Panda Express is the first gateway to Chinese culture and food for many people across the country and prides itself on delivering its American Chinese cuisine innovation and ability to create authentic, yet approachable Chinese-inspired dishes. There is a sense of responsibility and an amazing opportunity to introduce culture and our origins in an original way.
'Innovation isn't just about creating new dishes' (but also making existing ones better)
Innovation isn't just about creating new dishes but also making our existing dishes even better. For example, we changed the Mixed Vegetables dish to Super Greens with kale and garlic and even introduced a new core menu item Black Pepper Angus Steak made with premium beef and baby broccoli.
What are some changes in what customers are looking for and wider food trends that you've observed in the last few years?
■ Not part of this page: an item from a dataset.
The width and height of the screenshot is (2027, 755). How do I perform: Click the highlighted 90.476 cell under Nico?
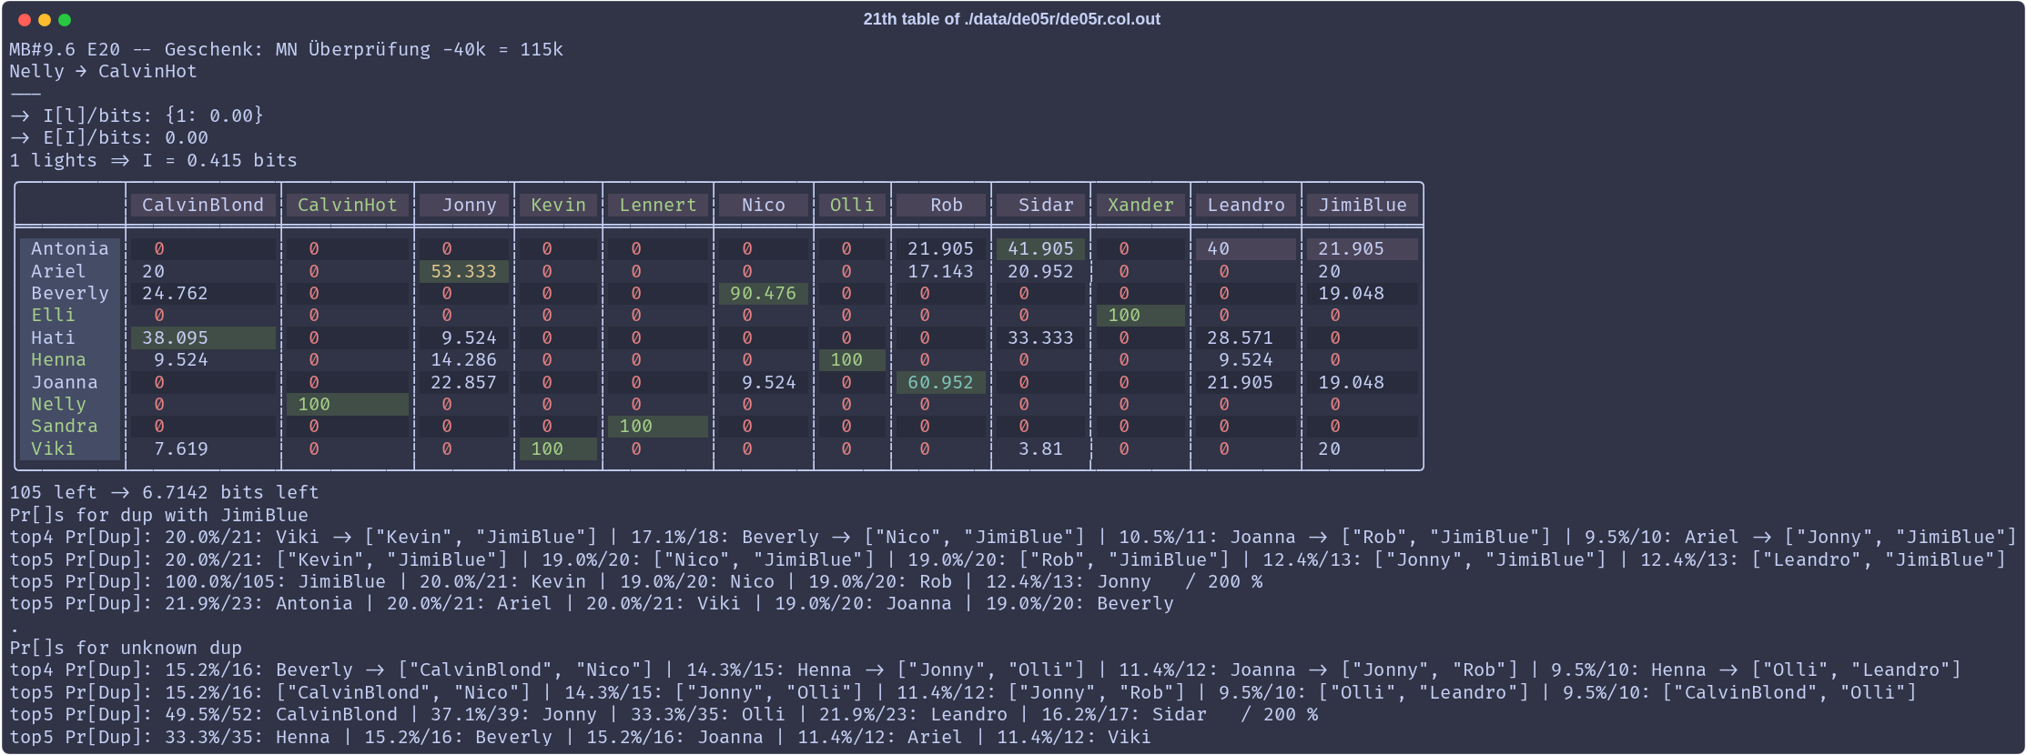(763, 293)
In recent years, we've seen an increasing preference for spicy dishes, especially with younger generations. Our traditionally spicy dishes such as Kung Pao Chicken and our last LTO Sizzling Shrimp have been a big hit with our guests. We're continuously looking for ways to provide fresh menu offerings for guests to experience, which includes expanding into innovative hand-held dishes, like our new Apple Pie Roll, the Orange Chicken Sandwich and another popular PXIK item Orange Chicken Sandwich Bao, to better meet guests' needs and their evolving food and dining preferences.